Aus dem VEB Bau-Union wird berichtet, dass unter den Bauarbeitern die Tendenz verbreitet wird, dass man weniger arbeiten muss, um die Bauleitung zu zwingen, die Normen herabzusetzen. Diese Bestrebungen wurden durch die technische Abteilung unterstützt. Im selben Betrieb ist eine Brigade äußerst negativ. Sie wurde aus arbeitstechnischen Gründen nach der Baustelle Wotanstraße versetzt. Auch hier traten sofort Unruhe und Unzufriedenheit ein, nachdem die Brigade die Arbeit aufgenommen hatte.

Ein Arbeiter der Baustelle Autobauhof Weißensee berichtete, dass eine gewisse Unzufriedenheit unter den Kollegen durch Wegnahme der HO-Verkaufsstelle in der vergangenen Woche vorhanden ist. Als Begründung wurde angeführt, dass die Verkaufsstelle unrentabel ist, dies trifft aber nach Meinung der Berichtenden nicht zu, da Kollegen mehrerer Betriebe dort eingekauft haben. Jetzt müssen die Kollegen bis zum TRO II53 laufen, um etwas einkaufen zu können. Diese Verkaufsstelle ist aber nur während der Arbeitszeit geöffnet, sodass beim Einkaufen Arbeitszeit verloren geht.

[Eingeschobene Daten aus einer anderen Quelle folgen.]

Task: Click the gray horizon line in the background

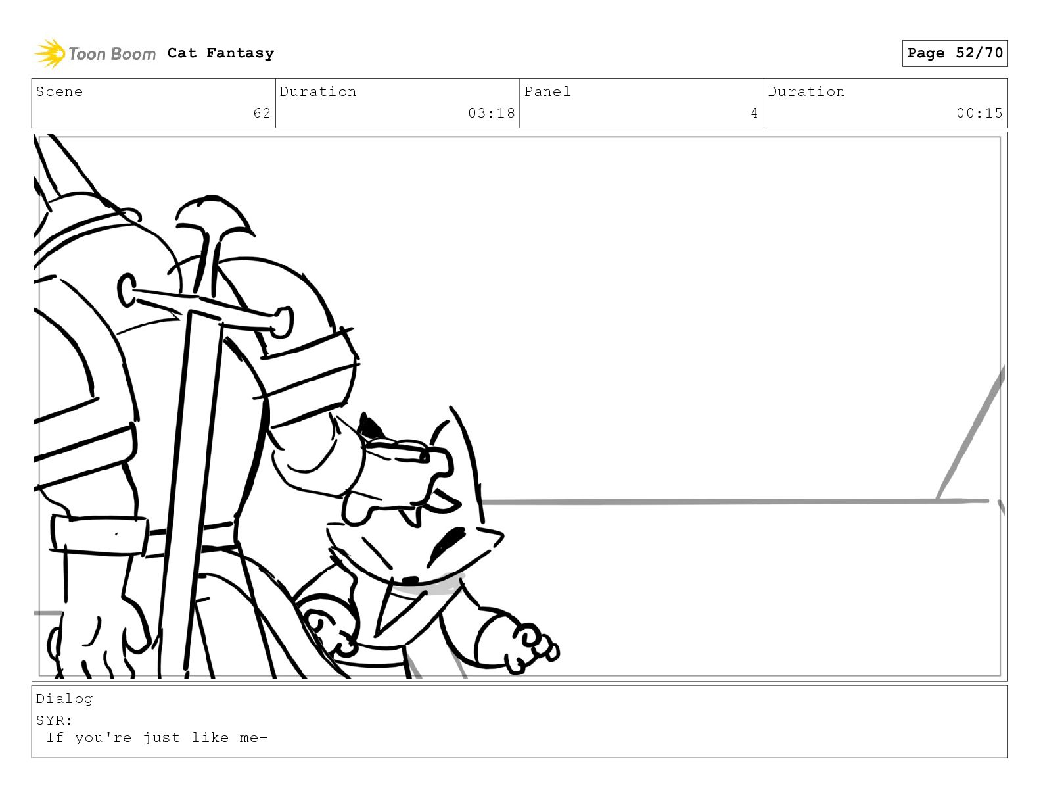Action: point(733,502)
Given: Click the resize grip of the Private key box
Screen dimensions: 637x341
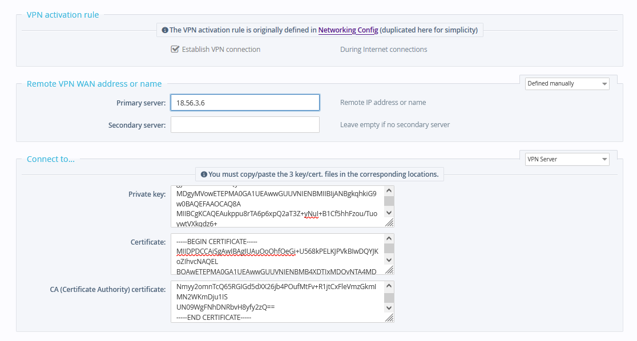Looking at the screenshot, I should point(389,224).
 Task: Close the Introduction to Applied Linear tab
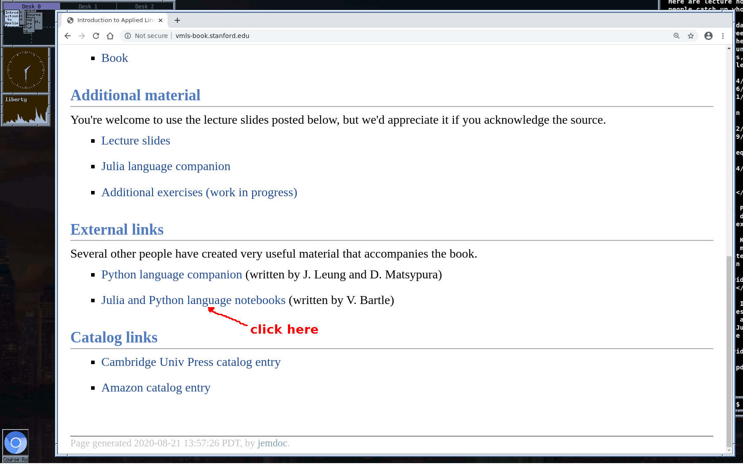pos(161,20)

Die Intellektuellen des VEB Schering54 kamen am 10.6.[1954] in Grünau zusammen, wozu [Name] einen Bericht über den Vortrag, den Minister Selbmann55 in Leuna vor dem wissenschaftlichen Rat gehalten hat, gab. Laut Tagesordnung sollte eine Resolution, die von Chemikern in der DDR über das Verbot der Wasserstoffbomben gefasst wurde, verlesen und zur Diskussion gestellt werden. Zum Erstaunen der Anwesenden wurde festgestellt, dass die Resolution nicht vorhanden war.